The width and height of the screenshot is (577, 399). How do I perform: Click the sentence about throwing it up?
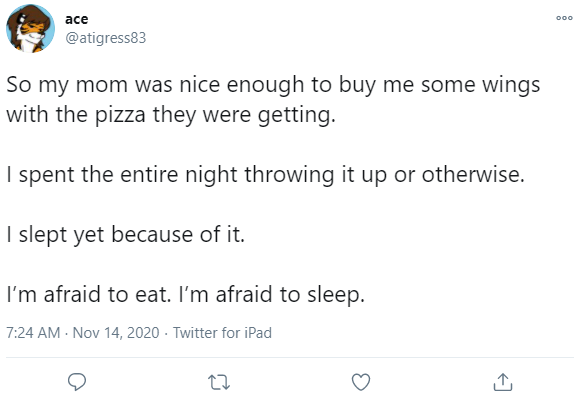click(x=265, y=175)
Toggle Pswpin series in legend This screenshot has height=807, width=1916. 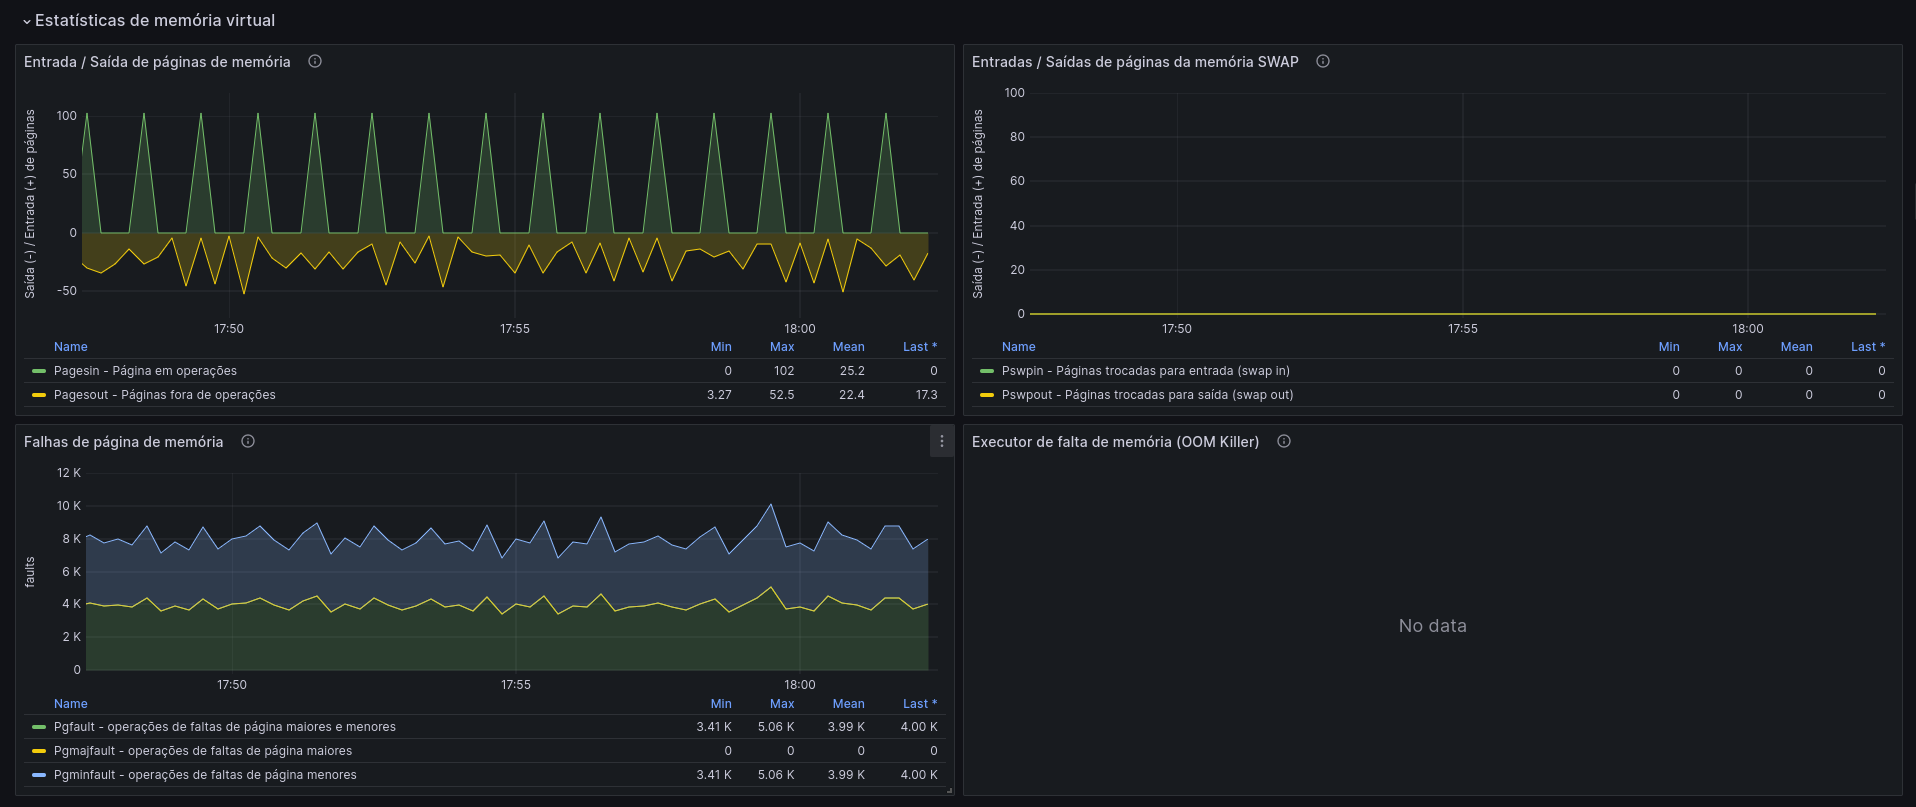[1145, 371]
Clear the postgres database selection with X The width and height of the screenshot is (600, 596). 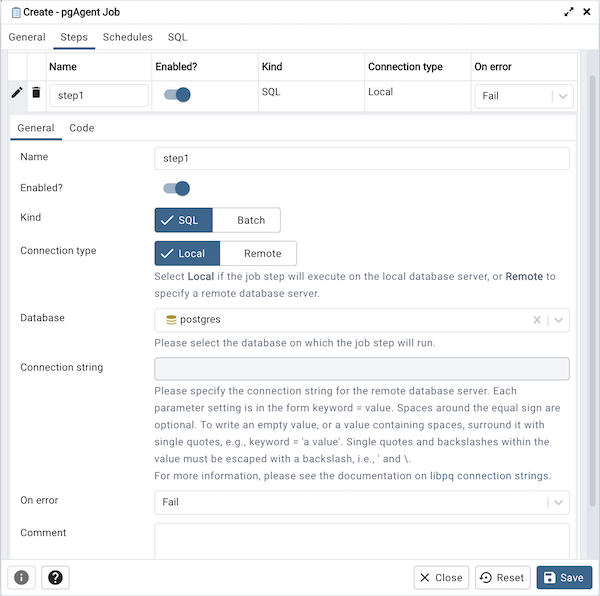coord(537,320)
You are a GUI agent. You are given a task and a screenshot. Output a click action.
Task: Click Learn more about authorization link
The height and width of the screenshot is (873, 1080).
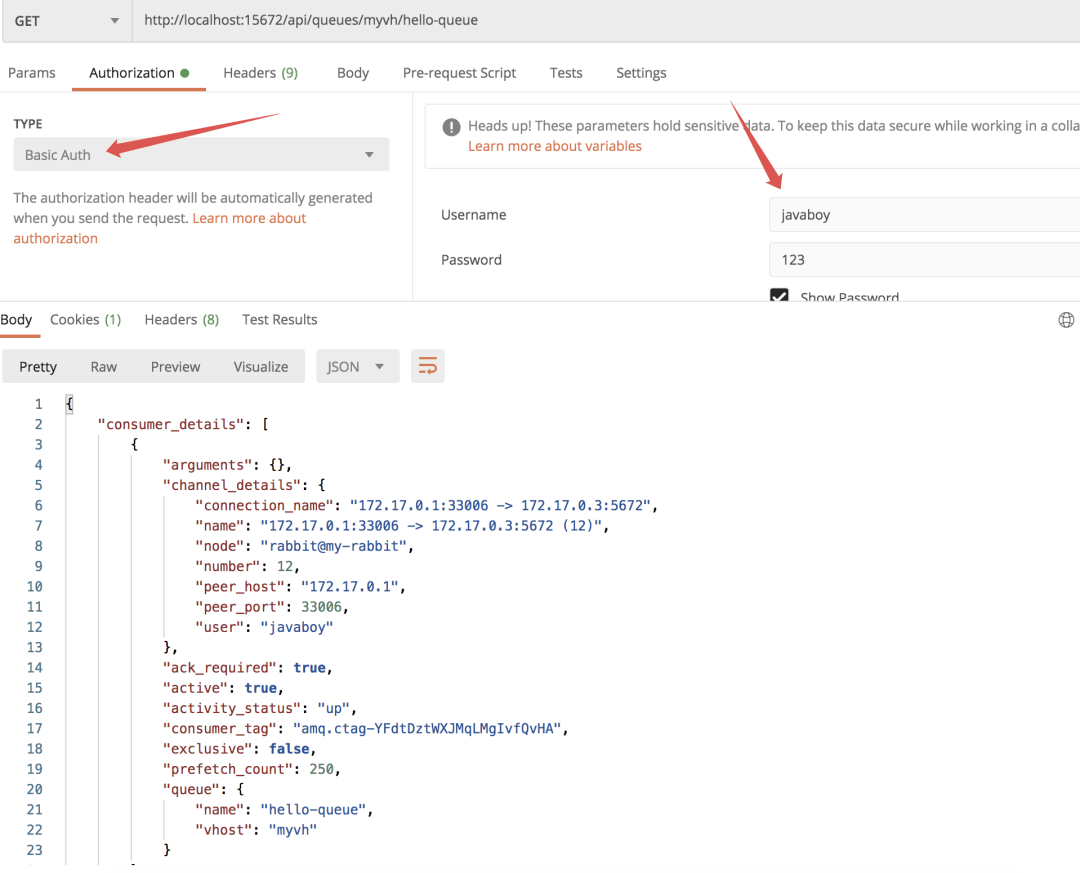(159, 228)
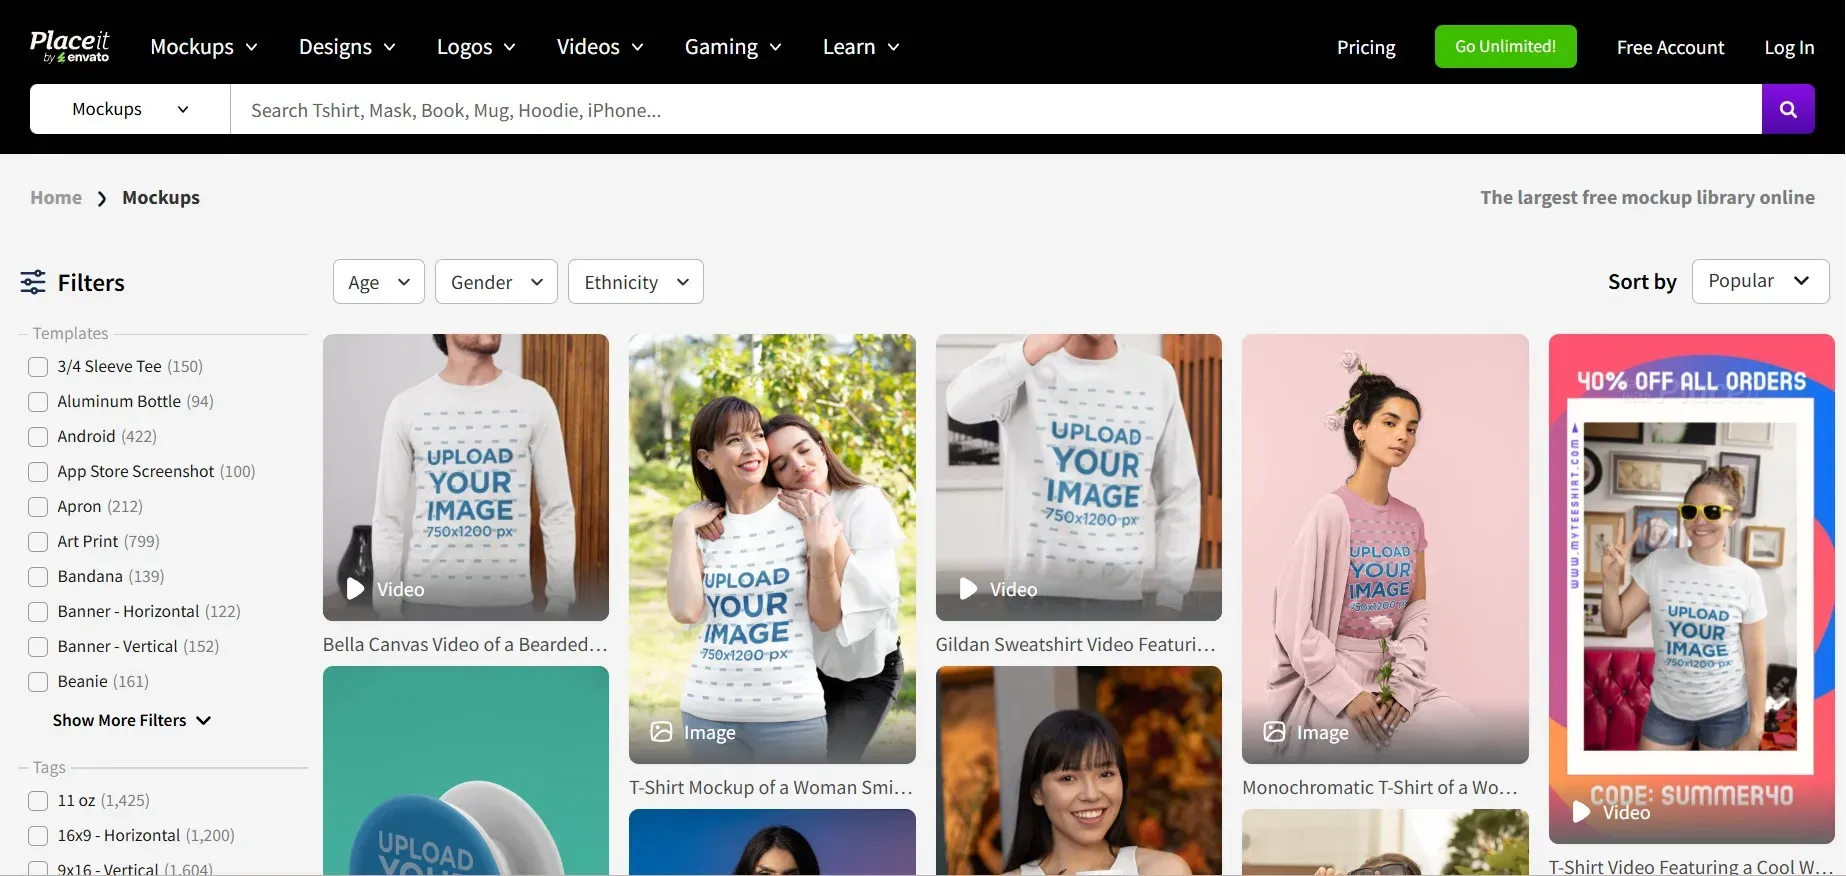
Task: Check the 3/4 Sleeve Tee filter
Action: coord(38,367)
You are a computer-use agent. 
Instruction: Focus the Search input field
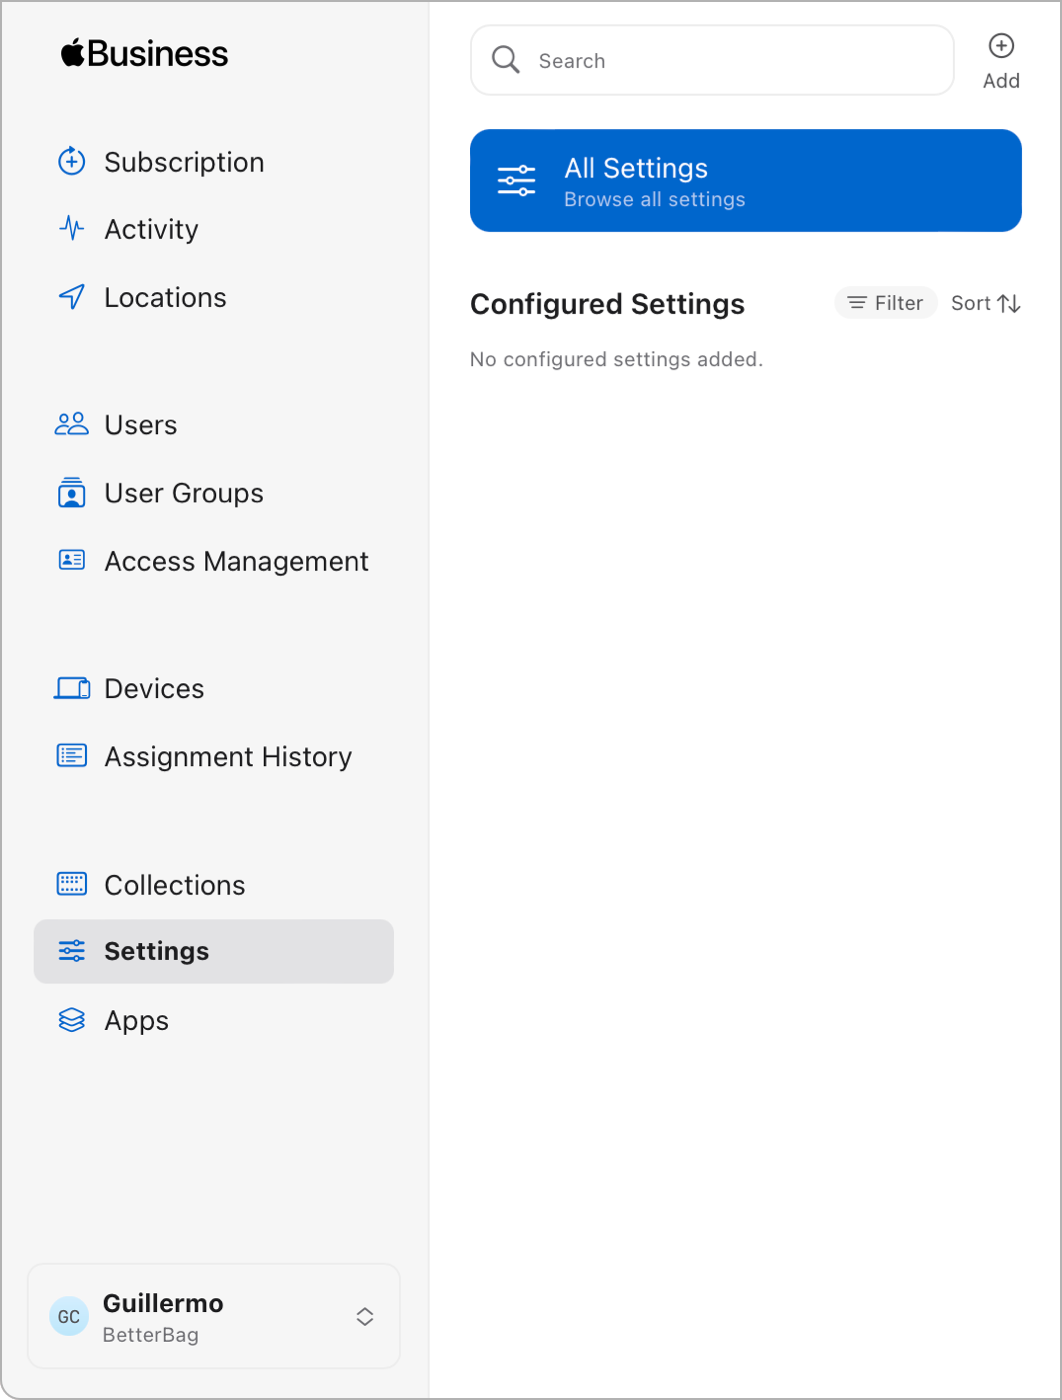tap(712, 61)
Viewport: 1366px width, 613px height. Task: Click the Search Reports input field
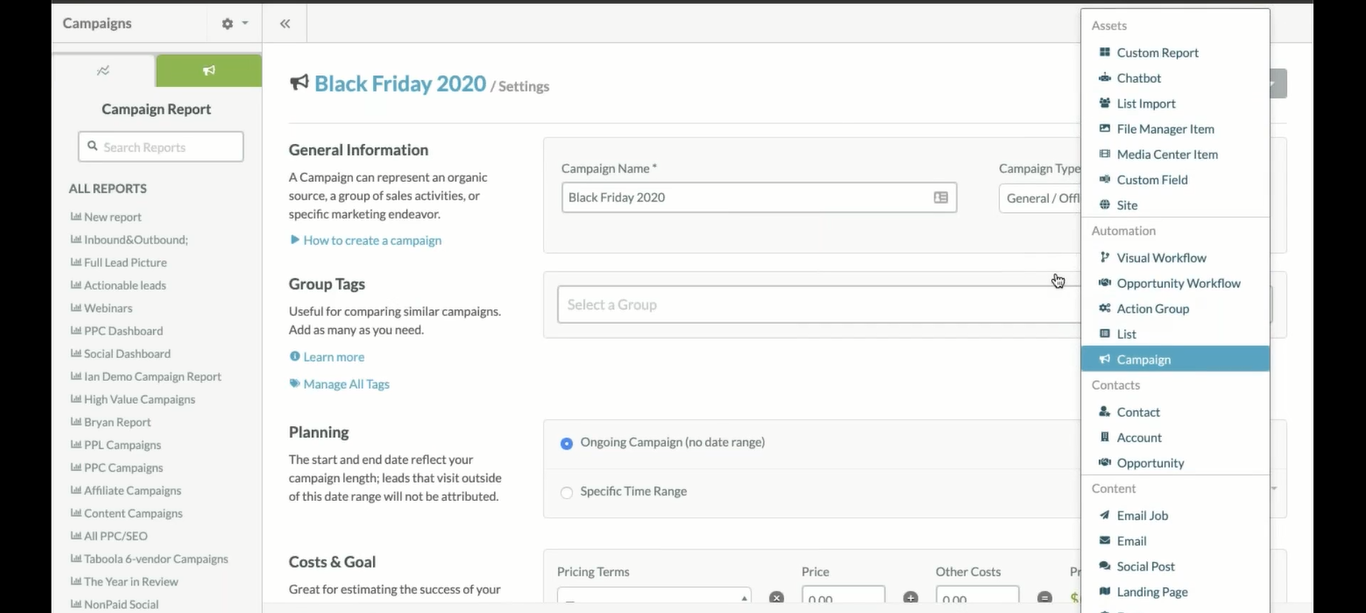pos(161,147)
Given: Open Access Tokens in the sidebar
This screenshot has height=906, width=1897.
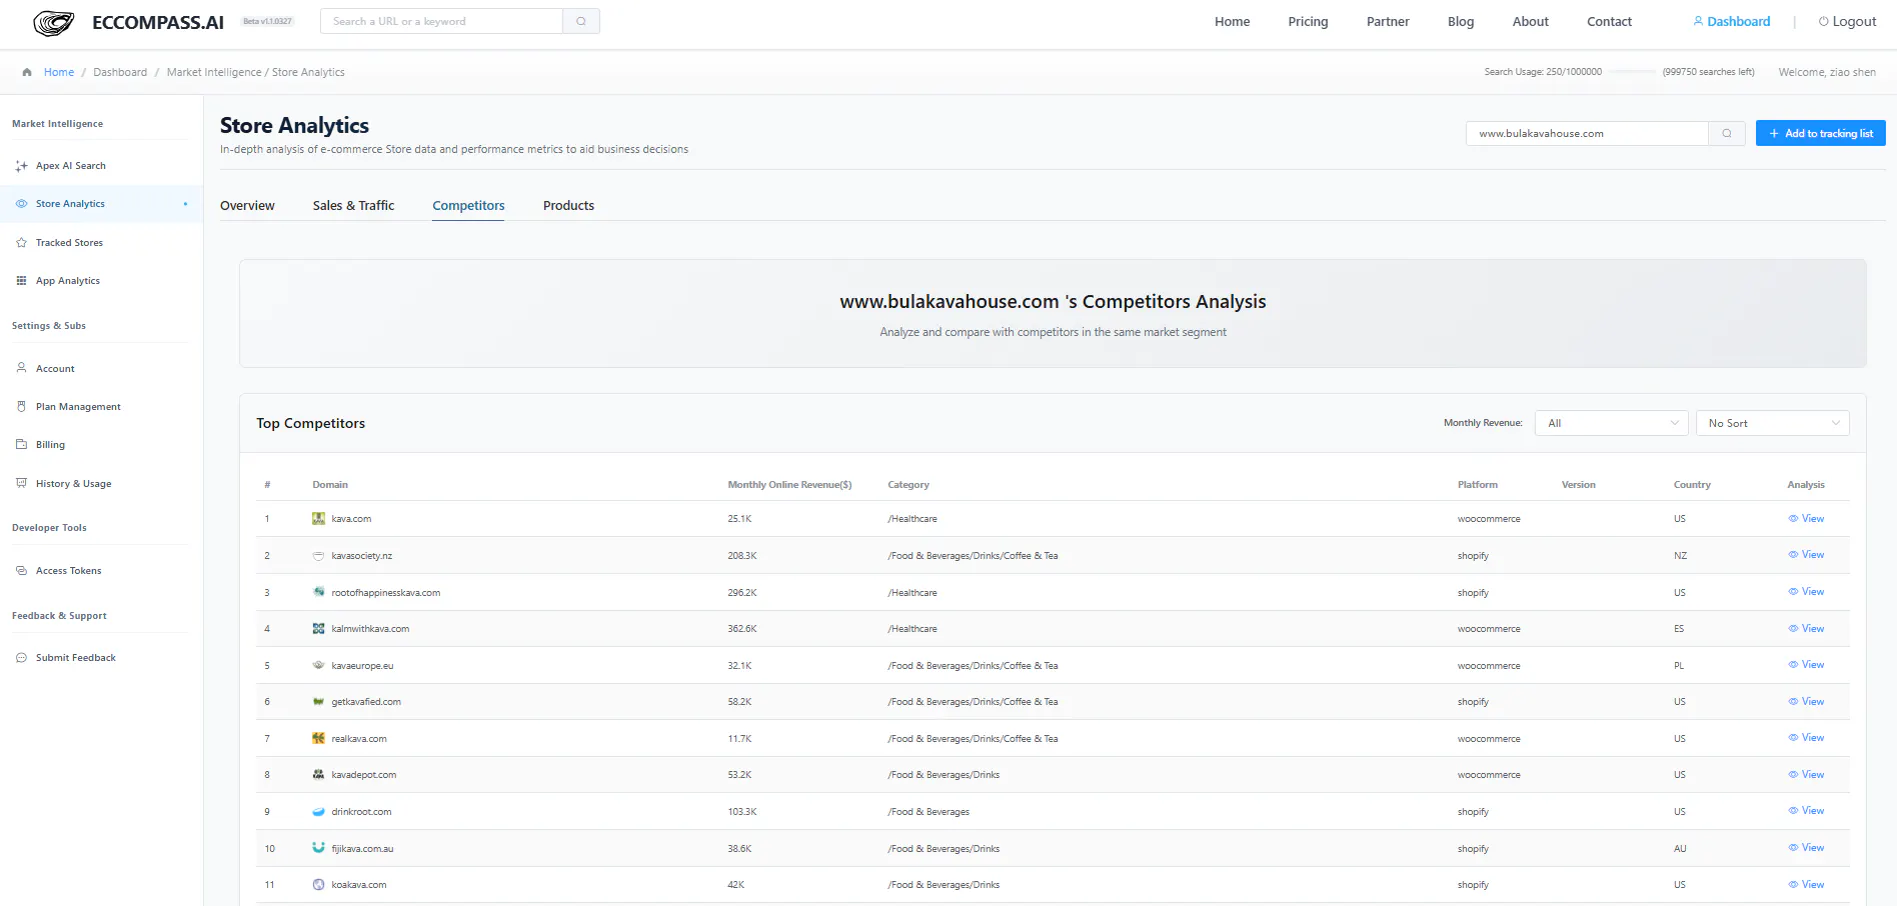Looking at the screenshot, I should (x=68, y=571).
※
TASK OBJECTIVE: Gather every line of the entries above that contains the word "about", treating uppercase and lowercase letters as different.

ANSWER TO THE PROBLEM:
The width and height of the screenshot is (577, 399). How do I perform: Click the sentence about throwing it up?
Task: Click Learn more about authorization link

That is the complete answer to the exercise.